● EXTRAIT:
L'éternité c'est long. Surtout vers la fin (
Woody Allen)
.Avec "
Une tache sur l'éternité", j'entamai mon 5ème roman consacré aux enquêtes de Dave
Robicheaux.
Faut-il y voir un effet de lassitude ? j'ai refermé ce livre un peu déçu.
L'histoire est plus linéaire que d'habitude.
Elle débute avec une enquête suite à des coups de feu tirés sur la maison de Weldon Sonnier.
Dave
Robicheaux connaît bien la famille Sonnier depuis son enfance (de toute façon, on a toujours l'impression qu'il connait les 3/4 de la population de Louisiane).
Chez les Sonnier, il y a Weldon, un ancien pilote d'Air America empêtré dans ses relations avec des trafiquants, Drew avec qui Dave a eu une aventure il y a longtemps et Lyle, un ancien de ses soldats au Vietnam, devenu aujourd'hui prédicateur.
Il semble même que le père, porté disparu depuis longtemps, rode à nouveau dans les parages.
La situation prend une autre tournure quand un flic se fait descendre dans la maison de Weldon.
Robicheaux va tente de démêler les fils qui relient la famille Sonnier à la Mafia locale et aux milieux politiques d'extrême-droite.
L'habitué de
James Lee Burke ne sera pas dépaysé.
On retrouve les personnages habituels : Bootsie, Alafair, Baptist, Clete Purcel...
On retrouve également les ingrédients traditionnels qui structurent
Robicheaux : le traumatisme de la guerre du Vietnam, la lutte contre l'alcoolisme, la Foi, l'introspection, la nostalgie et la fêlure autodestructrice.

● LIGNES AFFICHÉES:
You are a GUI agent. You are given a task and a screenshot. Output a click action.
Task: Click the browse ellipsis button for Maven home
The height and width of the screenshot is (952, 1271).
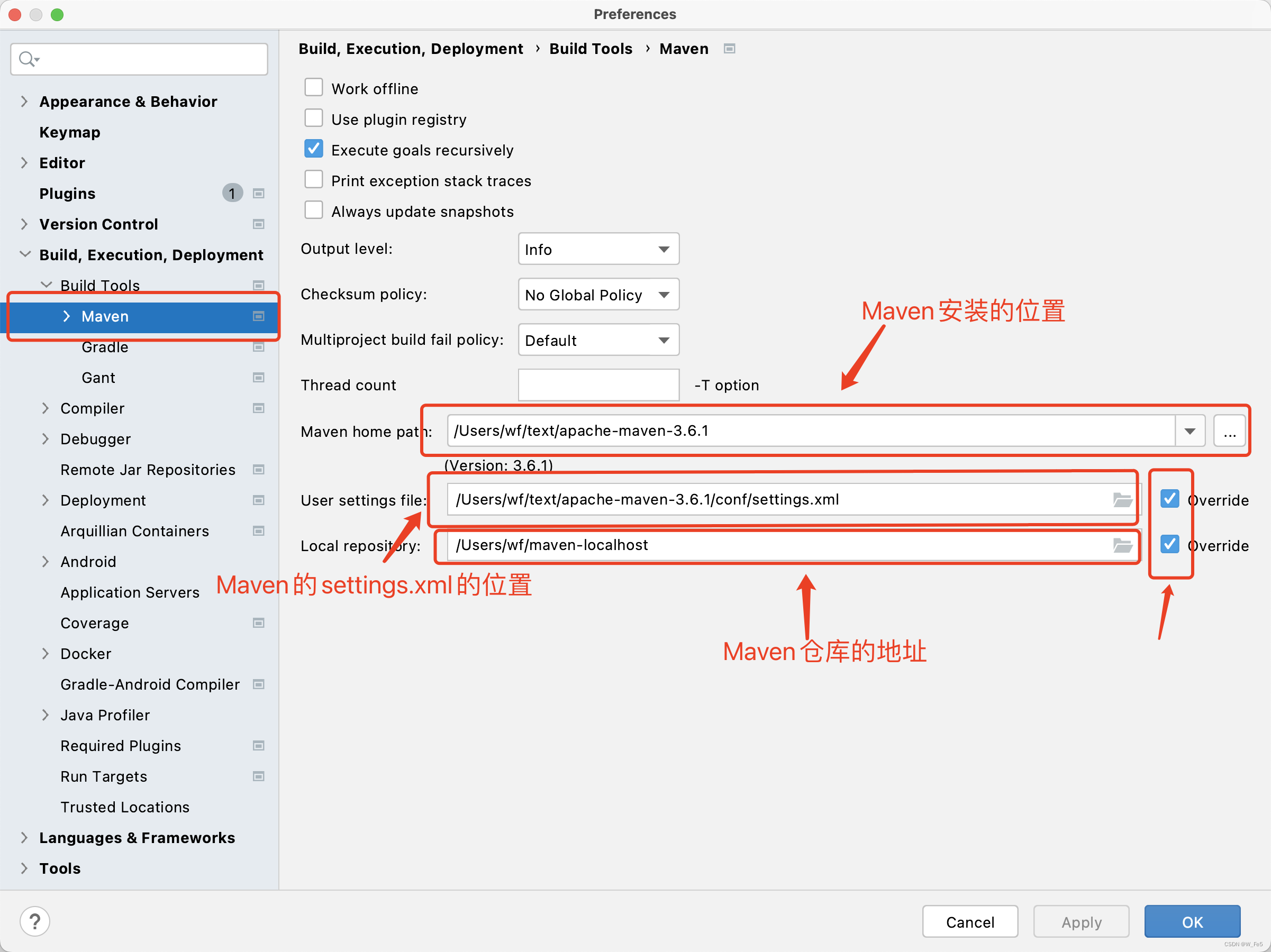1229,431
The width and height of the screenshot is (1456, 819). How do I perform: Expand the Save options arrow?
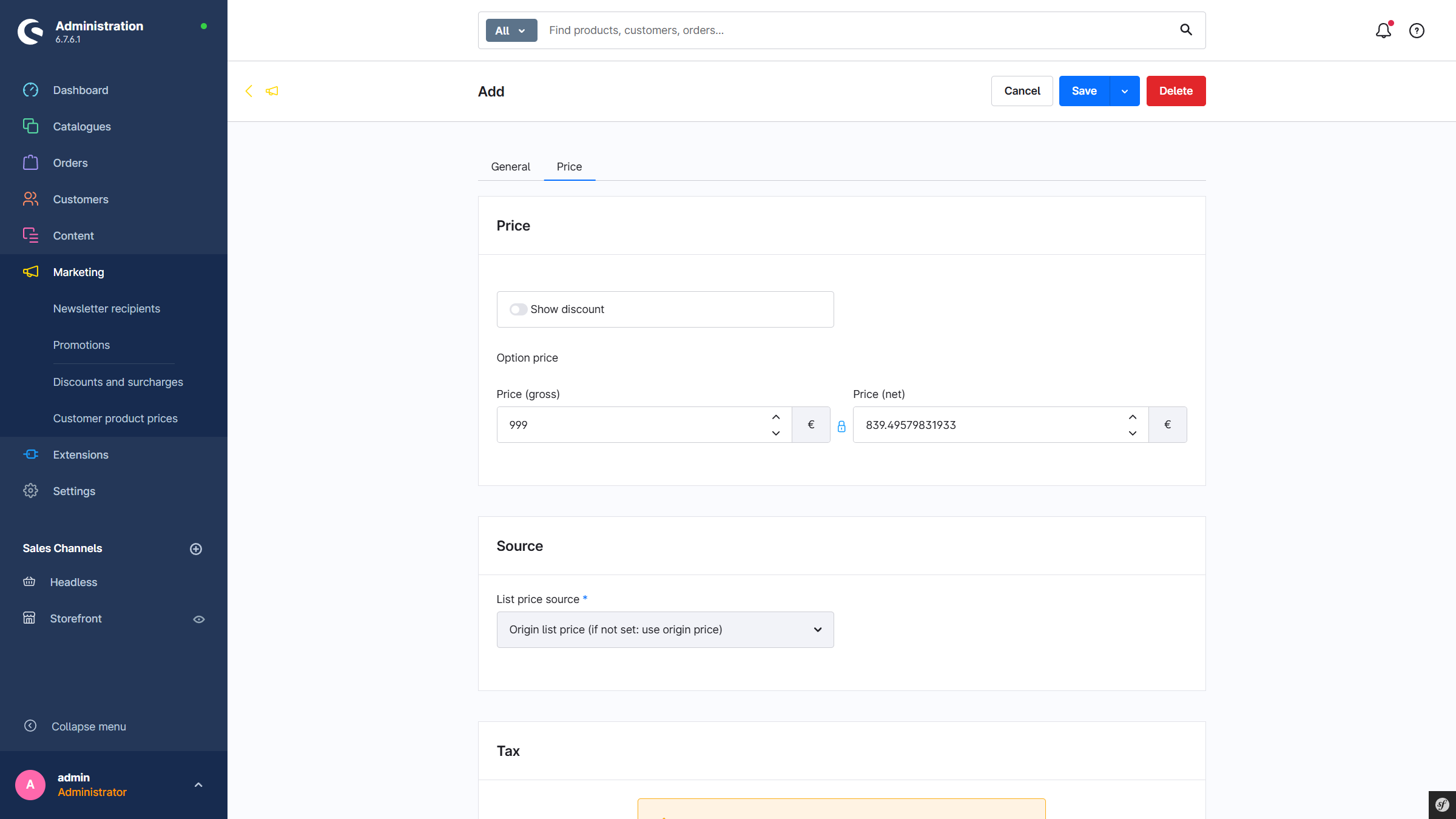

● LISTE DES TÂCHES:
A. Traduisez en anglais cette phrase de l'extrait : « L'histoire est plus linéaire que d'habitude. »
B. D'après l'extrait, quel métier Weldon Sonnier exerçait-il autrefois ?
C. Relevez tous les ingrédients traditionnels qui, selon l'extrait, structurent Robicheaux.

● RÉPONSES:
A. The story is more linear than usual.

B. Il était pilote d'Air America.

C.
- le traumatisme de la guerre du Vietnam
- la lutte contre l'alcoolisme
- la Foi
- l'introspection
- la nostalgie
- la fêlure autodestructrice